Segundo o pai, exames apontaram 23 lesões no corpo da criança, o que, para a família, reforça a gravidade do crime e a necessidade de justiça.

Indignação da família
No relato, ele afirmou que a família continua lutando para que o caso seja concluído e que os responsáveis sejam condenados.

“A dor de perder meu filho já é insuportável. Mas hoje ela vem acompanhada de indignação e um sentimento profundo de injustiça”, disse.

Ele também destacou que não pretende desistir da busca por justiça.
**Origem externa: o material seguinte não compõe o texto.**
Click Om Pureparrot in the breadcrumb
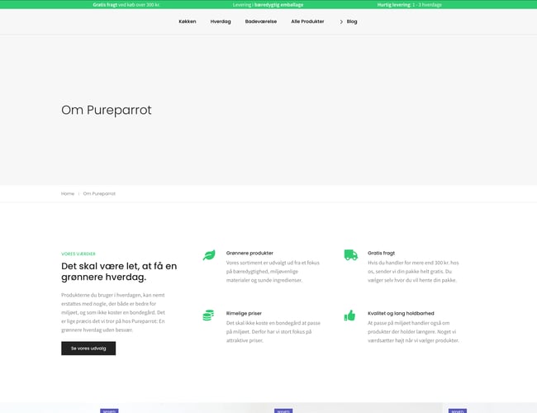99,193
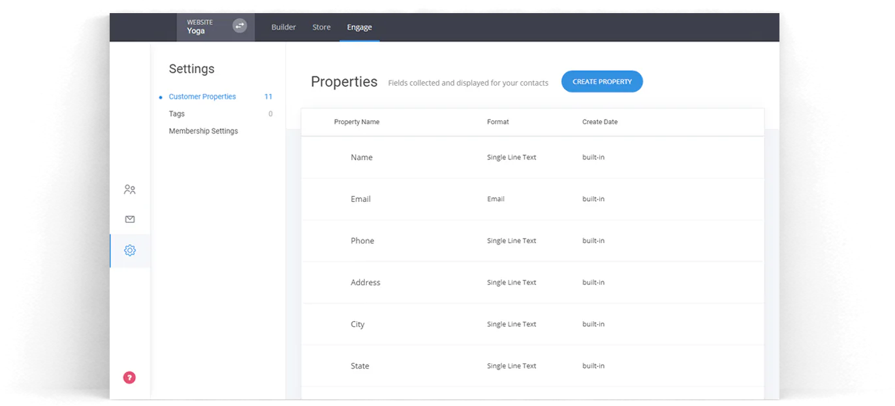Open the Tags settings section
The width and height of the screenshot is (895, 406).
[176, 113]
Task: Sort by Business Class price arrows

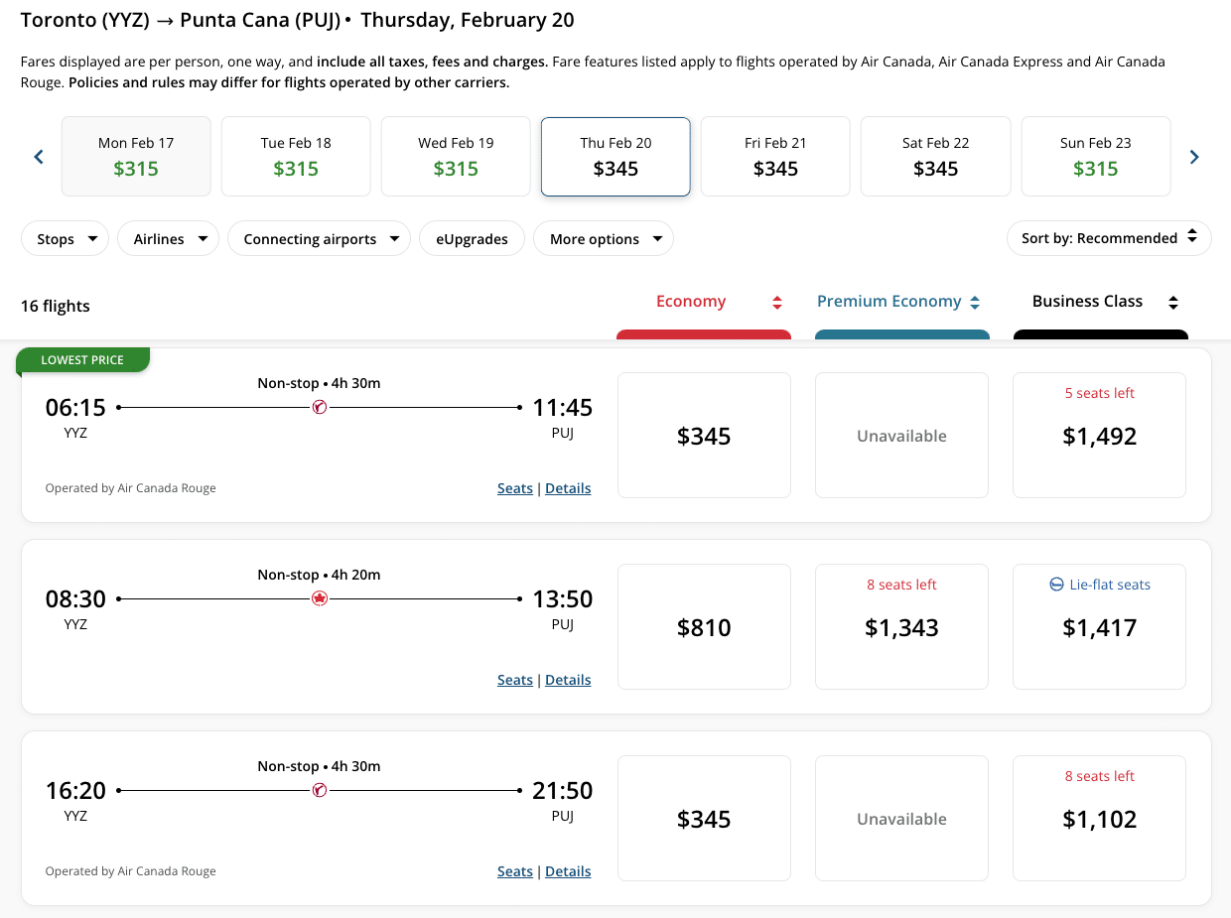Action: point(1173,303)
“Eu não vou me calar. Não vou desistir. Não vou descansar enquanto a verdade não for plenamente reconhecida e a justiça não for feita. Por Henry. Sempre por ele.”

Caso Henry Borel
A morte de Henry Borel Medeiros aconteceu em 2021 e teve grande repercussão nacional. As investigações apontaram indícios de agressões contra a criança.

No processo, estão entre os acusados a mãe do menino, Monique Medeiros, e o então vereador Jairo Souza Santos Júnior, conhecido como Dr. Jairinho.

O caso segue sendo acompanhado pela família e por movimentos que cobram justiça pela morte da criança.